*Given information*

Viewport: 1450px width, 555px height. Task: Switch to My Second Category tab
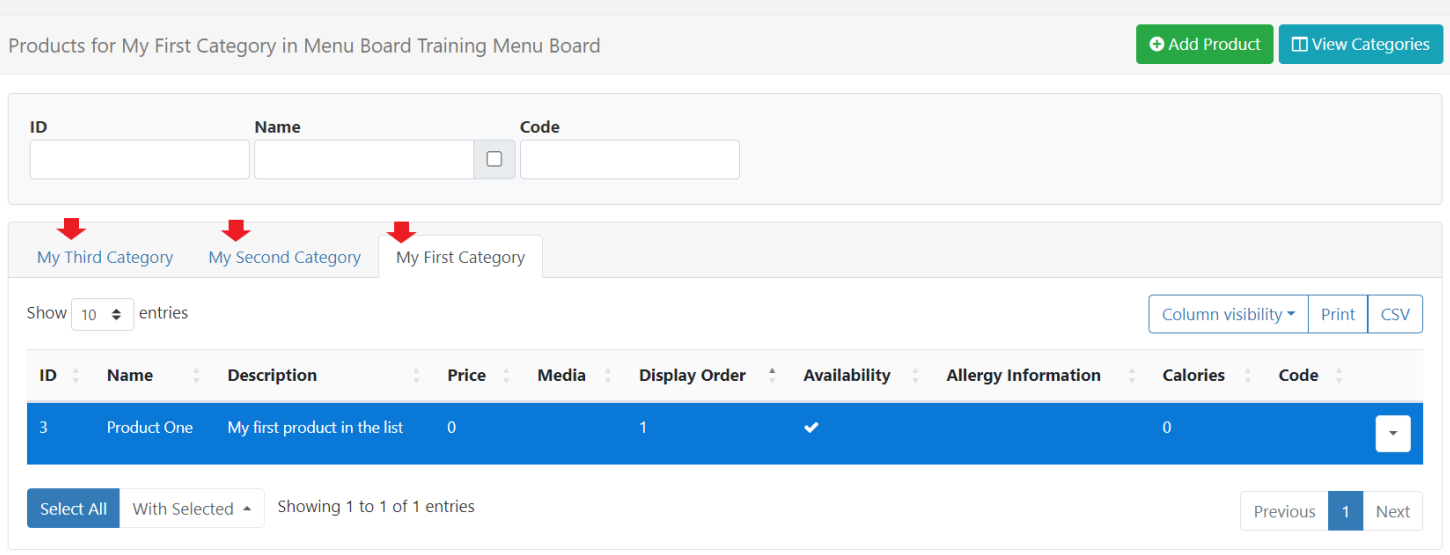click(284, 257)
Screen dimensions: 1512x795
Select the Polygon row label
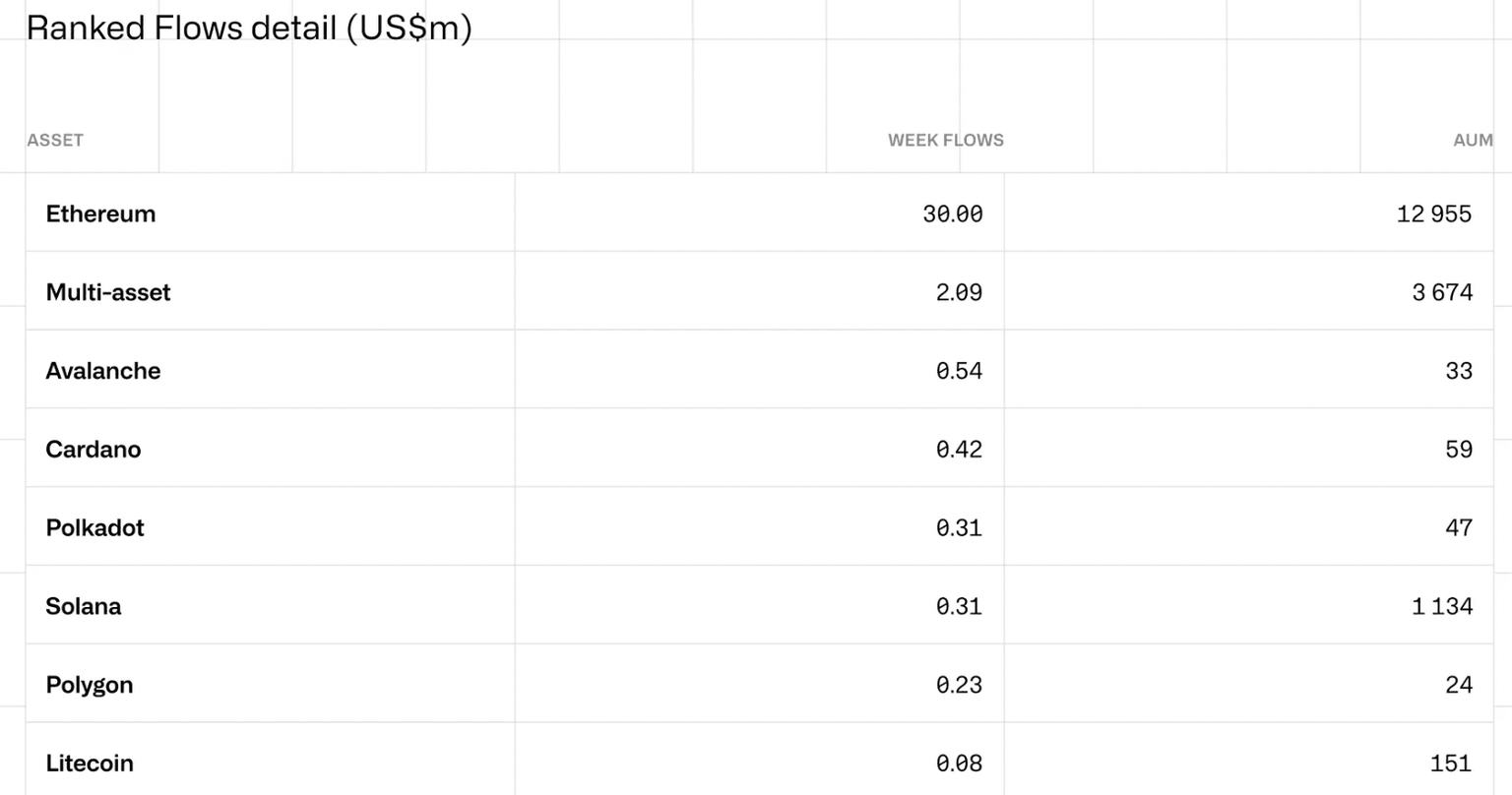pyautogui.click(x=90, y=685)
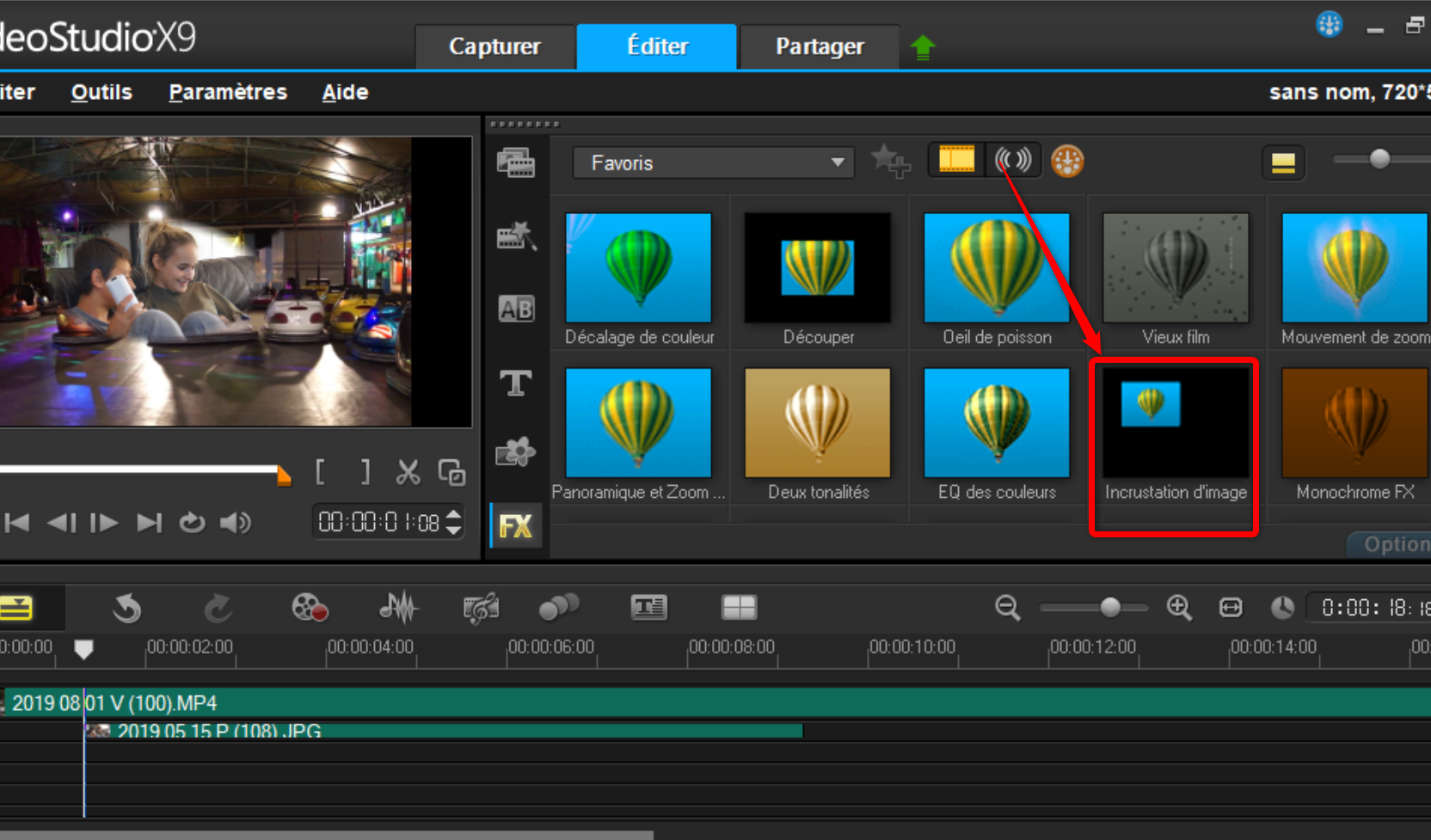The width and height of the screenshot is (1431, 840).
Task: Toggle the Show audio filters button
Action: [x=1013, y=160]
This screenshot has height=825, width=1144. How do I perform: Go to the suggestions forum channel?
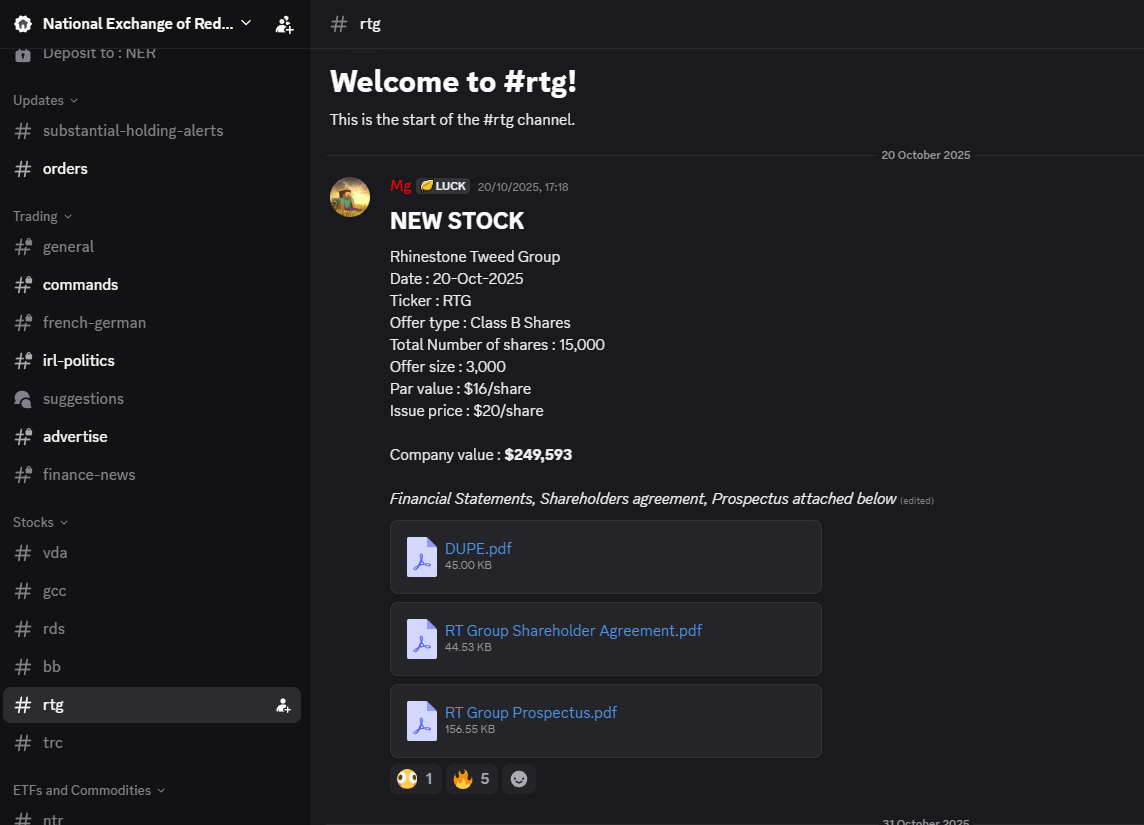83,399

*Brief*
Reproduce every row above word for word, leaving out the pictures.

*Right answer*
Viewport: 1450px width, 555px height. Task: Switch to My Second Category tab
click(284, 257)
Screen dimensions: 1512x795
Select the Polygon row label
pyautogui.click(x=90, y=685)
The width and height of the screenshot is (1431, 840).
Task: Toggle the Show audio filters button
Action: [x=1013, y=160]
This screenshot has height=825, width=1144. How do I perform: Go to the suggestions forum channel?
83,399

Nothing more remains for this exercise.